I have a mathematical problem and I am not very good at math…

So here is the problem:

I’m a biology student, working on fern anatomy (does that not sound absolutely awesome?) and I have to infiltrate a tissue sample with resin. This hardens the material and allows you to cut it and view it under the microscope. The concentration of resin in your solution has to increase from 0% to 100% gradually, because otherwise the resin does not go into the tissue deep enough. You do this in the following steps: 0%, 10%, 20%, 30% 50%, 70%, 90% and 100%. (So a few steps are skipped and it is not a continuous increase of 10%).

The way in which you do this is by removing a certain volume of your solution and replacing it with the same volume of 100% resin. The volume of my solution is 1500 ul. The first step is simple: replace 10% of the solution with resin, so you have a 90% solution. But then: when you do the next replacement you remove a bit of the resin that is in your solution, namely: 0,1*the amount of solution you are replacing. Right?
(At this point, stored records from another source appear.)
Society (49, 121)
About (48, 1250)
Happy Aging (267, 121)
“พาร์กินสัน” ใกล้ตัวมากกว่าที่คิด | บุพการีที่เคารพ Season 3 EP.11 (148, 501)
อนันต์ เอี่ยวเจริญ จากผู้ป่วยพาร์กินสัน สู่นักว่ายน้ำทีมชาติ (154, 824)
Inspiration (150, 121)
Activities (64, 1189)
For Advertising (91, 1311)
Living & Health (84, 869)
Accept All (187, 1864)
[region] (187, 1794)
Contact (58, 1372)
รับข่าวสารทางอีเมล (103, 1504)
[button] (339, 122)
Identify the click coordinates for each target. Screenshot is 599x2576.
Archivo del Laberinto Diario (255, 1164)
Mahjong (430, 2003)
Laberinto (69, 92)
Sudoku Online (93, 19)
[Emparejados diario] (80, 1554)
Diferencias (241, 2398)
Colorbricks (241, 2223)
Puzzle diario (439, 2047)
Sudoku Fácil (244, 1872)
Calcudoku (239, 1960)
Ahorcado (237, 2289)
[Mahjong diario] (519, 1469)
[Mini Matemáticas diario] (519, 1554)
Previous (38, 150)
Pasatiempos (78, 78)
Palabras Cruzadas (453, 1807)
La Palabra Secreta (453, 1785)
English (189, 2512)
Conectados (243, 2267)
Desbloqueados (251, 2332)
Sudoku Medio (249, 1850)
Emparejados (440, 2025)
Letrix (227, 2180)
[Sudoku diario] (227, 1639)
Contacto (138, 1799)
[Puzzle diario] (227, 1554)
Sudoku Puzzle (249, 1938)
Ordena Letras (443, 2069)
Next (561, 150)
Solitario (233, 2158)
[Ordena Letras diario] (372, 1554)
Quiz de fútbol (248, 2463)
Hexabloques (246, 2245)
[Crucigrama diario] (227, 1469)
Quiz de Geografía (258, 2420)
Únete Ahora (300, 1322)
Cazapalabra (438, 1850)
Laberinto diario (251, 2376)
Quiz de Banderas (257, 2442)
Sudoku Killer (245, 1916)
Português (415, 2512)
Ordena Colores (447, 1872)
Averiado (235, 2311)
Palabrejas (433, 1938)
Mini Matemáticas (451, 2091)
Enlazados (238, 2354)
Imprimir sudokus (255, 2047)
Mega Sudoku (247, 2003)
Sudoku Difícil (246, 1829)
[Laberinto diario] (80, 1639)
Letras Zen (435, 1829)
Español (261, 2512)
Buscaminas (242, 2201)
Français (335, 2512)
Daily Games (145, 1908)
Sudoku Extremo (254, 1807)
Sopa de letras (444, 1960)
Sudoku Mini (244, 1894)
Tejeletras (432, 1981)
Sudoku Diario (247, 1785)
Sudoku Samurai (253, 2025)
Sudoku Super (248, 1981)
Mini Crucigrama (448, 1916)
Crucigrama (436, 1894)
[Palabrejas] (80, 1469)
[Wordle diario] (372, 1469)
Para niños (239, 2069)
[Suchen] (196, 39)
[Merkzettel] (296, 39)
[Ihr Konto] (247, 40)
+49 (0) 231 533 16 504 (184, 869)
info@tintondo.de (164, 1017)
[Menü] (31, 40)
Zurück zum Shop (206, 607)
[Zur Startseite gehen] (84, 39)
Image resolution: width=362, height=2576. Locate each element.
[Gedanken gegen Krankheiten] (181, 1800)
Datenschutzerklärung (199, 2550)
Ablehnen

So you cannot simply add the same volume of without taking the loss of some of the resin from step 1 into account.

I understand that it is impossible to reach 100% resin with this method mathematically, without replacing 100% of your solution, but there has to be a practical solution to my problem.

It is not a massively important problem (and potentially way to easy for you all) and I don’t really need your answers to continue my research. But I know there has to be a way to calculate this and it bothers me that I don’t know how to.

Thanks in advance. I am looking forward to your answers.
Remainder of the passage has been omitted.